I already talked about my Spring-themed meditation on Sunday. I’ve also been attempting to use meditation to cure my road rage. Although I don’t know if meditation is the right word. It’s metta, the idea of lovingkindness. Anyway, what I’ve started doing, especially when I feel the anger reaction, is to focus on my breathing and say to that car, “Love and blessings on your journey.” And then I say it to every car that I see. And when there are too many cars to say it to every one individually, I picture my heart is a balloon and it’s being blown up and keeps getting bigger and bigger and then finally the heart balloon pops and out comes showering down glitter and heart-shaped confetti, and heart-shaped firecrackers shoot into the sky exploding into more love and glitter, and it all rains down on all the cars and everyone inside is filled with love and blessings. I really start to feel my heart growing like the Grinch’s heart, like the box holding my heart is too small for it so it breaks the box while it’s growing.
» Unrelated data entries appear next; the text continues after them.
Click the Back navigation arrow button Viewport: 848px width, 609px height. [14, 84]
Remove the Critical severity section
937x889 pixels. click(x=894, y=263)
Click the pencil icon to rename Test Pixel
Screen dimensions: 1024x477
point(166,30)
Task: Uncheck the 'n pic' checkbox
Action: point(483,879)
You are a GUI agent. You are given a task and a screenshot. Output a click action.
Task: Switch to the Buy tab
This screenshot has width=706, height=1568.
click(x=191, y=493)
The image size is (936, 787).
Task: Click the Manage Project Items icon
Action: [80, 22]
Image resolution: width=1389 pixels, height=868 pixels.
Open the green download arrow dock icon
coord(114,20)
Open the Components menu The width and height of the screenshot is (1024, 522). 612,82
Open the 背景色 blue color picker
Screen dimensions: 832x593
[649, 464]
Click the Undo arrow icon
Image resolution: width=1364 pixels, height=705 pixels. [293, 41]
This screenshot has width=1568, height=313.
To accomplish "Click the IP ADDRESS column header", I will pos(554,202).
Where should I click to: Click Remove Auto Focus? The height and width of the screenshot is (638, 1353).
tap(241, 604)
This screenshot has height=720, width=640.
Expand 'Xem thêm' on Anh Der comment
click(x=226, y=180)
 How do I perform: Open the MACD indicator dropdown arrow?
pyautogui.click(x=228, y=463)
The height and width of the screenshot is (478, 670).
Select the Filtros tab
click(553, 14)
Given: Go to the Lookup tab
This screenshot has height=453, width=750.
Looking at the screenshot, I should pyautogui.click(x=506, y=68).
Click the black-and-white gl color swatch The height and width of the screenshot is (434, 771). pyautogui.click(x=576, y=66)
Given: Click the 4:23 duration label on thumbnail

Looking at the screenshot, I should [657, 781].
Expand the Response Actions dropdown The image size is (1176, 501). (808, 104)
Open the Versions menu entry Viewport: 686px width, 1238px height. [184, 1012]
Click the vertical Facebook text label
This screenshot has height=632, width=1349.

I hope that my wish to bestow love and blessings on everyone helps them. I hope that they feel loved, or blessed, or even just that something extra goes right in their day. That’s my intention. And by remembering that every car is being driven by a human being, a person like me with a life of their own and with ups and downs like my own… this helps me to not anger so quickly. And then I drive slower (which means normal).

So that’s how I’m trying to stop my road rage. If anyone else has suggestions I’d love to hear them.

Attempting to Meditate on the First Day of Spring

I want to form a habit of meditation, but it’s going to take a lot of mental intention for this. It’s gonna take effort. I mentioned this in a previous post, where I said that meditation can help me lengthen my attention span. I also talked about the book Girl Seeks Bliss, which I am now more than halfway through and I am still loving it. I can see that being something I read over and over again.

For the past week or so I’ve been struggling to control my IBS, with various issues arising. Besides my usual problems, on Tuesday I was burping a lot with a yeasty aftertaste. Yesterday and today I’ve had a lump in my throat like I have to burp, but when I do burp it doesn’t get rid of the gas bubble, and from what I’ve found online this is probably acid reflux. It hurts a lot. 😦 Add to that a dental filling Monday and a flat tire Wednesday, and I had a pretty crummy week.

So today, while waiting for my Mom to pick me up and drive me to her house for the day (two hours round trip) because I wasn’t feeling up for the drive, I was sitting on the deck and it was a beautiful day. I closed my eyes and the meditation came very naturally based on my surroundings. First I listened to the birds, focusing in turn on each of the six or seven different bird calls I heard. I felt the sun on my skin, and then also felt a cool breeze on my face. The mantra just came to me as well. I breathed in, and on the outbreath I said “I feel the sun.” Another breath, and “I hear the birds.” Another breath, and “I feel the wind.” I repeated these three lines as I continued to focus on my breathing, and on each line I also focused on either the sun, birds, or wind.

I got distracted a couple times with other sounds, and opened my eyes to see people and what they were doing. But then I closed my eyes and tried again to focus. I probably only lasted about five minutes or so, including distractions, but I think that’s a good start.

For those few minutes I was able to ignore my throat pain a bit, which was good. I want to try a little meditation again before bed, which is very soon, and hopefully that will help me sleep. Hopefully creating a habit of meditating will help my IBS as well.

This entry was posted on March 21, 2010, in meditation.